= Frans Migub ǀGoagoseb =

Namibian politician and Damara leader

Chief Frans Migub ǀGoagoseb (born 16 June 1954) is a Namibian politician and Damara leader. He is the party leader of the Namibian Democratic Movement for Change and was the party's candidate for president in the 2009 general election. In that election, ǀGoagoseb received 1,760 votes (0.22% of all votes nationally for president), placing eleventh out of twelve candidates for president. Only Attie Beukes of the Communist Party of Namibia received fewer votes than ǀGoagoseb.

==Career==
ǀGoagoseb was born in 1954 in Gobabis, then South West Africa. He was attended primary school in Gobabis and secondary school in Khorixas, Kunene Region. He became active in politics in 1974 as a member of the Damara Council (DC). The DC later transformed into the South West Africa People's Democratic United Front (SWAPDUF), which took part in the Turnhalle Constitutional Conference (1975–1977). ǀGoagoseb was among the first to request that the Damaras be given their own Bantustan government. Damaraland was founded in 1980 with Justus ǁGaroëb as its head. In 1977, ǀGoagoseb was a founding member of the Democratic Turnhalle Alliance, with which he was the primary organizer. Following independence, he was elected as the regional councillor for Gobabis twice, in 1992 and 1998. In 2003, he resigned from DTA to form the Namibian Democratic Movement for Change (NDMC). In 2009, he was chosen as for the party's top spot on the list of National Assembly candidates as well as the party's candidate for President but did not earn a seat in the National Assembly.
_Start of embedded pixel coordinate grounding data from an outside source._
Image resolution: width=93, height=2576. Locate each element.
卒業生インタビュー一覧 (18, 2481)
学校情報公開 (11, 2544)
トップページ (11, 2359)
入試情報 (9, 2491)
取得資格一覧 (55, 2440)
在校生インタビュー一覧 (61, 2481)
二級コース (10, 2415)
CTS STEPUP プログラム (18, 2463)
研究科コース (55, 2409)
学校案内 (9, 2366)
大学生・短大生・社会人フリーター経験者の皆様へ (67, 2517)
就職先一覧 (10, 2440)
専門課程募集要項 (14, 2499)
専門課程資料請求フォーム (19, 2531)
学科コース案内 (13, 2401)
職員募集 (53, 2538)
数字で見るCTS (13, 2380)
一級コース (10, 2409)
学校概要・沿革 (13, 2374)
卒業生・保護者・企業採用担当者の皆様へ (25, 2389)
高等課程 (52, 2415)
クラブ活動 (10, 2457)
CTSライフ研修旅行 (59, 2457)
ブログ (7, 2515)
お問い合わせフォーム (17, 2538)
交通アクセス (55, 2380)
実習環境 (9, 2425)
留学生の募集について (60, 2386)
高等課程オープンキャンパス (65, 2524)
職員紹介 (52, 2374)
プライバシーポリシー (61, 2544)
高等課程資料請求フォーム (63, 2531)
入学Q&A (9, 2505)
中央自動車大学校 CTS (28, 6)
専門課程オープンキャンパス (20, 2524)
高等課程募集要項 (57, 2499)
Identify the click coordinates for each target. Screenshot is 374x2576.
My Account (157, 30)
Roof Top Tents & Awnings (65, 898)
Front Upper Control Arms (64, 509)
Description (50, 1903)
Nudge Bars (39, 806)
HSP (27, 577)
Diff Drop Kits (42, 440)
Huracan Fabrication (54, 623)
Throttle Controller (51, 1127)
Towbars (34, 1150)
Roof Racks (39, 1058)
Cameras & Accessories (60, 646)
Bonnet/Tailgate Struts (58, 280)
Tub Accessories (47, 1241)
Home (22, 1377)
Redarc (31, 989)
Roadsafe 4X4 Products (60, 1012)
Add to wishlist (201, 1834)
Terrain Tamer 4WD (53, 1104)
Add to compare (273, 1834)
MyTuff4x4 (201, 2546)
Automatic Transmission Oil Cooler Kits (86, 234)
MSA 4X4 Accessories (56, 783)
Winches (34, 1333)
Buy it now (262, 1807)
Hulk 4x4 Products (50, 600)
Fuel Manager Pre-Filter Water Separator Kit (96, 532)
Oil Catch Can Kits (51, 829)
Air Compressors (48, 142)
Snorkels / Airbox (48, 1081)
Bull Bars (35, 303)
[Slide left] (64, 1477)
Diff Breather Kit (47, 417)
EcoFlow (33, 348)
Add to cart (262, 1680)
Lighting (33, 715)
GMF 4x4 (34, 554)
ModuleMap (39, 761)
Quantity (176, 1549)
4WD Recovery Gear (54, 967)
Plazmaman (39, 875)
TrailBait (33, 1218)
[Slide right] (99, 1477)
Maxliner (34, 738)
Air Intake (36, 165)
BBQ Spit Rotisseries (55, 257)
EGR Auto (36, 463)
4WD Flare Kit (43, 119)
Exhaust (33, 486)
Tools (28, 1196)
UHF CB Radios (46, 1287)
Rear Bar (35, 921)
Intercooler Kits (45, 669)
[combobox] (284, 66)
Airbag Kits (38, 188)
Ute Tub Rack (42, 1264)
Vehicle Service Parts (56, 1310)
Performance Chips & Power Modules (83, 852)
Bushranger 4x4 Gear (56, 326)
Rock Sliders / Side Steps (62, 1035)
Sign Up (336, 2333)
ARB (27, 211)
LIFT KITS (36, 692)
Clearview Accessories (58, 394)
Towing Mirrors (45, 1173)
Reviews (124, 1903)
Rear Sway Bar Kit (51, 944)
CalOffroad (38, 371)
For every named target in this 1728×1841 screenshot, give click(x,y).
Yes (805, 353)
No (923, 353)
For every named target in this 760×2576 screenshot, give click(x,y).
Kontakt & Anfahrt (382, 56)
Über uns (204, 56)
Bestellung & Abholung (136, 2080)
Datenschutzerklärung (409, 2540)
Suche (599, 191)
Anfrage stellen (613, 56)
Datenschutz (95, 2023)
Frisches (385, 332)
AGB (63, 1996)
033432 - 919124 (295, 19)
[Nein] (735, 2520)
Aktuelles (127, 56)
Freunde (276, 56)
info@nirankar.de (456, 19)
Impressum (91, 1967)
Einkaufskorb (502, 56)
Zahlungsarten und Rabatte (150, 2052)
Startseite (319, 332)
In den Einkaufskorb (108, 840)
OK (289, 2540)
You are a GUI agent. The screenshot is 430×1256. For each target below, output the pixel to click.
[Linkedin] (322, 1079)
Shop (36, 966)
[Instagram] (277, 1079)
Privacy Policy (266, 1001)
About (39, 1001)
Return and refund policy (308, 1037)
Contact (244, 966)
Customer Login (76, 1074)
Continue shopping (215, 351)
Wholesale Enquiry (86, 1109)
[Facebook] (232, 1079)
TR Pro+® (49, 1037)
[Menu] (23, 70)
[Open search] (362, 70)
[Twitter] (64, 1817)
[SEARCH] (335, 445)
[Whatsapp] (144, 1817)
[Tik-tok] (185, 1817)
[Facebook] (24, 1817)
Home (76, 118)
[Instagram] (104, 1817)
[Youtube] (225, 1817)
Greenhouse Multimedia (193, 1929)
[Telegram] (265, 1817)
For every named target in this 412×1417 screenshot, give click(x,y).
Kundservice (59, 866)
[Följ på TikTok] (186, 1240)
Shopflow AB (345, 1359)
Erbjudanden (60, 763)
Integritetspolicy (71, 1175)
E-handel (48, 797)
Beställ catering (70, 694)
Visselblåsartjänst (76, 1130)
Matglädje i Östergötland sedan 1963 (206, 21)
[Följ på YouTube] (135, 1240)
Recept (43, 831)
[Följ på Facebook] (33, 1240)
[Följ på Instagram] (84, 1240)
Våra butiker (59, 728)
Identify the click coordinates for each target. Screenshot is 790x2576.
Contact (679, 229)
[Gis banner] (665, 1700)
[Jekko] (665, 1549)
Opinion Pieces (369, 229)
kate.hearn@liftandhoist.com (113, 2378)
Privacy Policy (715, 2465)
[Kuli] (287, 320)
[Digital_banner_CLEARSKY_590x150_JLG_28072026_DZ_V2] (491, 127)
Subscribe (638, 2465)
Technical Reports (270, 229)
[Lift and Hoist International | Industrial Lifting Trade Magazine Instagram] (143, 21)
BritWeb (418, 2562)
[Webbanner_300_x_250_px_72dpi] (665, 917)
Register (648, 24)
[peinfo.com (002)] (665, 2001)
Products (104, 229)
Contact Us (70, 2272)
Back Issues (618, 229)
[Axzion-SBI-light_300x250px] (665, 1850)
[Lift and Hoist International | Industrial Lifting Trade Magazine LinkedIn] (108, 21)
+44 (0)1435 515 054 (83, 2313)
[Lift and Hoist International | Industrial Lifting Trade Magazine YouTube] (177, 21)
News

===2009 presidential campaign===
In the 2009 presidential elections, ǀGoagoseb received 1,760 votes for president. His strongest showing was in the Rehoboth Rural, where he placed 2nd of the 12 candidates with 674 votes, only behind Katuutire Kaura of DTA, who received 1,114 votes. Overall, ǀGoagoseb received 1001 votes in the central Hardap Region, or 57% of his total votes nationally. He next best constituency was his native Gobabis, where he finished in 5th place with 298 votes.